• Fragmento seleccionado
----------

Nos sumamos a la tendencia de trabajar en modalidad Home Office, lidiando con la baja señal de internet y persiguiéndola con laptop en mano como cazando pokemones.
Improvisamos un lugar de trabajo en el pequeño escritorio o de plano invadimos el comedor para luego tener que comer parados equilibrando plato y no desinstalar todo el tinglado.
Las sillas del comedor nos causaron dolores de espalda. La familia enloquecía estando todo el día conviviendo. Conocimos a los vecinos que nunca habíamos visto y hasta aprendimos a reconocer sus voces gritándoles a sus hijos que no querían hacer la tarea.
Si teníamos que salir por algo a la tiendita de la esquina, la familia en casa nos recibía con sendas rociadas de jabón o cloro. Y al inicio de la pandemia, hasta había una charola en la entrada para encuerarse y ahí colocar zapatos y ropa supuestamente contaminada.
Los horarios se repartían entre cumplir con el trabajo remoto, la lavadora, hacer la comida, limpiar esto y aquello, pedir víveres, recibirlos y desinfectar hasta un alfiler, no vaya a ser el chamuco.

----------

• Material proporcionado
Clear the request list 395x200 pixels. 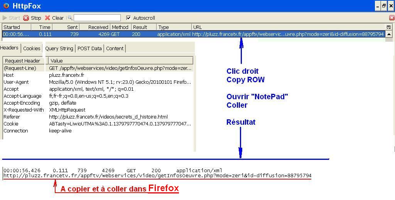pyautogui.click(x=54, y=18)
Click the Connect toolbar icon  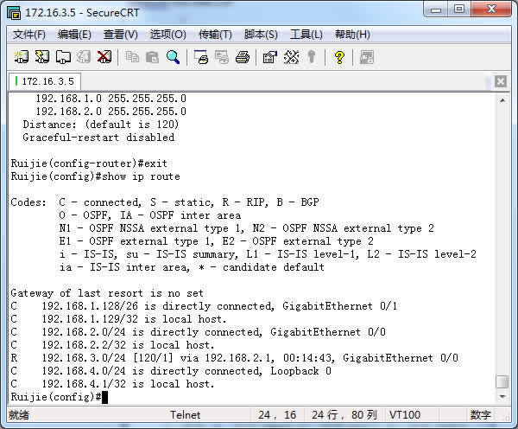[x=22, y=57]
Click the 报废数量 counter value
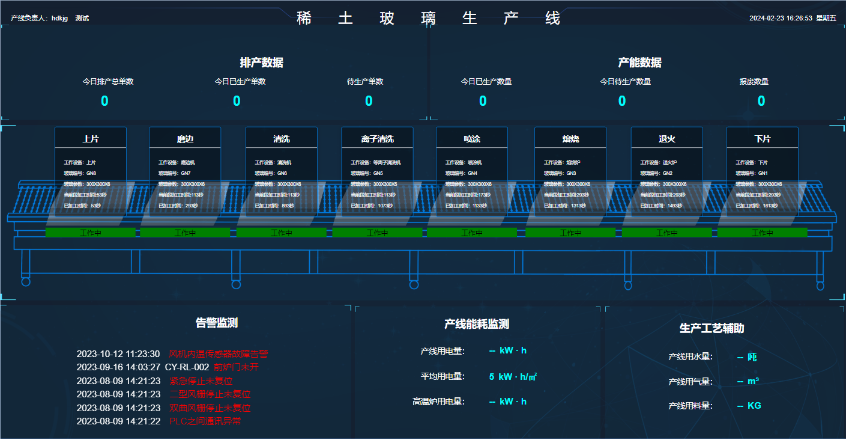This screenshot has height=440, width=846. [x=761, y=101]
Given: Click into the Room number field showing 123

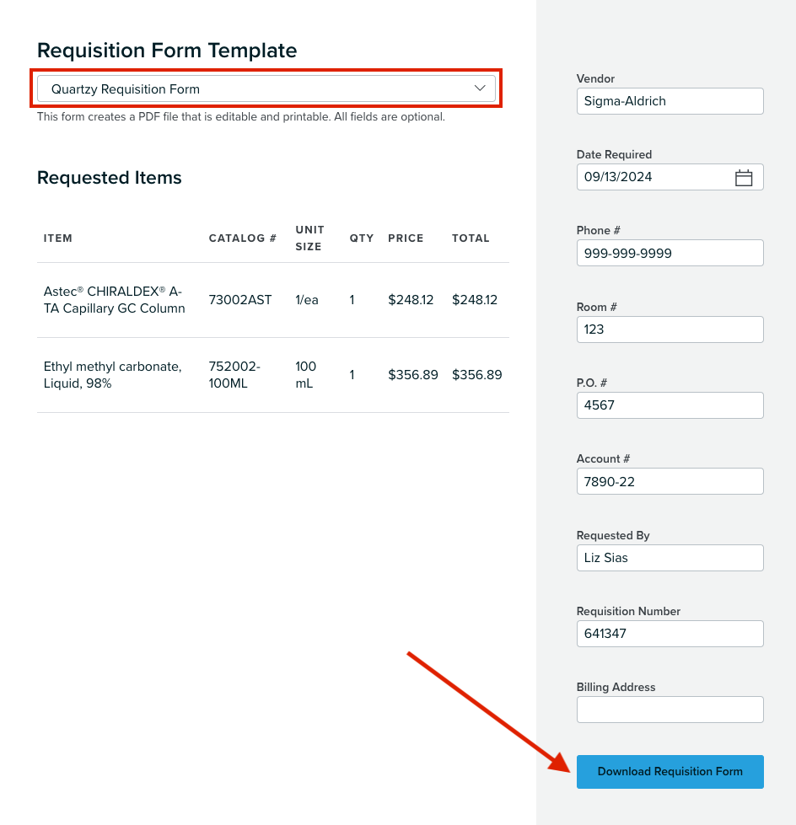Looking at the screenshot, I should point(670,329).
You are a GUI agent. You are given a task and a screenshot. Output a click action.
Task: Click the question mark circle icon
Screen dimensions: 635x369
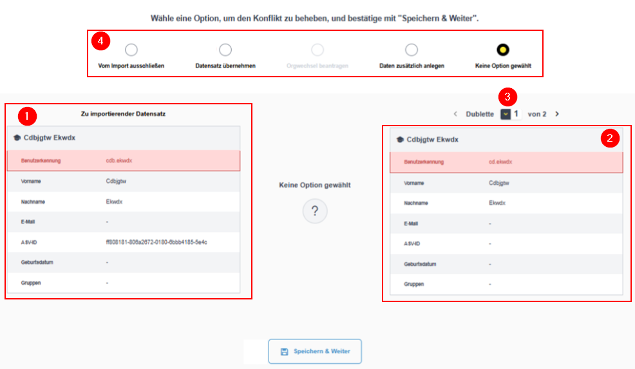pyautogui.click(x=315, y=211)
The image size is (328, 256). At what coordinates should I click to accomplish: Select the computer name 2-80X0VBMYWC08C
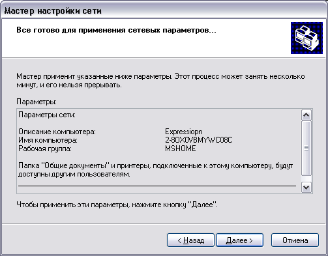pyautogui.click(x=199, y=140)
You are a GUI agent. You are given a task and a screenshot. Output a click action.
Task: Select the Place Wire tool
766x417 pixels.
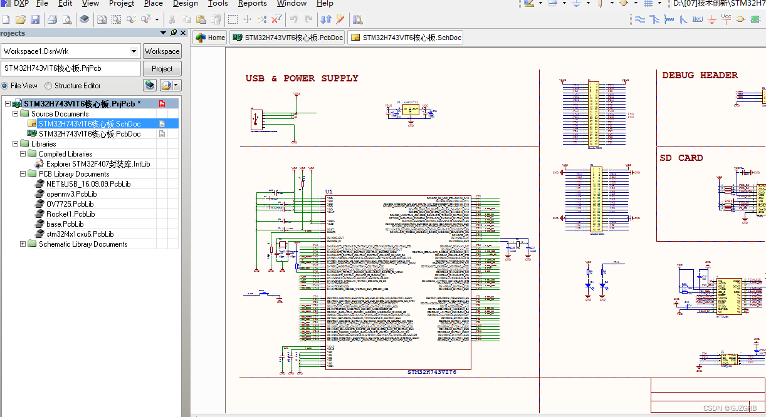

----------

• Trabajo pendiente
1. Reproduce del fragmento sobre el trabajo desde casa todo lo que va desde "Las sillas del" hasta "ropa supuestamente contaminada.".
2. Según el fragmento sobre el trabajo desde casa, ¿qué se colocaba en la charola de la entrada al inicio de la pandemia?
Los registros no tienen relación con el fragmento.

• Respuestas dadas
1.
Las sillas del comedor nos causaron dolores de espalda. La familia enloquecía estando todo el día conviviendo. Conocimos a los vecinos que nunca habíamos visto y hasta aprendimos a reconocer sus voces gritándoles a sus hijos que no querían hacer la tarea.
Si teníamos que salir por algo a la tiendita de la esquina, la familia en casa nos recibía con sendas rociadas de jabón o cloro. Y al inicio de la pandemia, hasta había una charola en la entrada para encuerarse y ahí colocar zapatos y ropa supuestamente contaminada.

2. Zapatos y ropa supuestamente contaminada.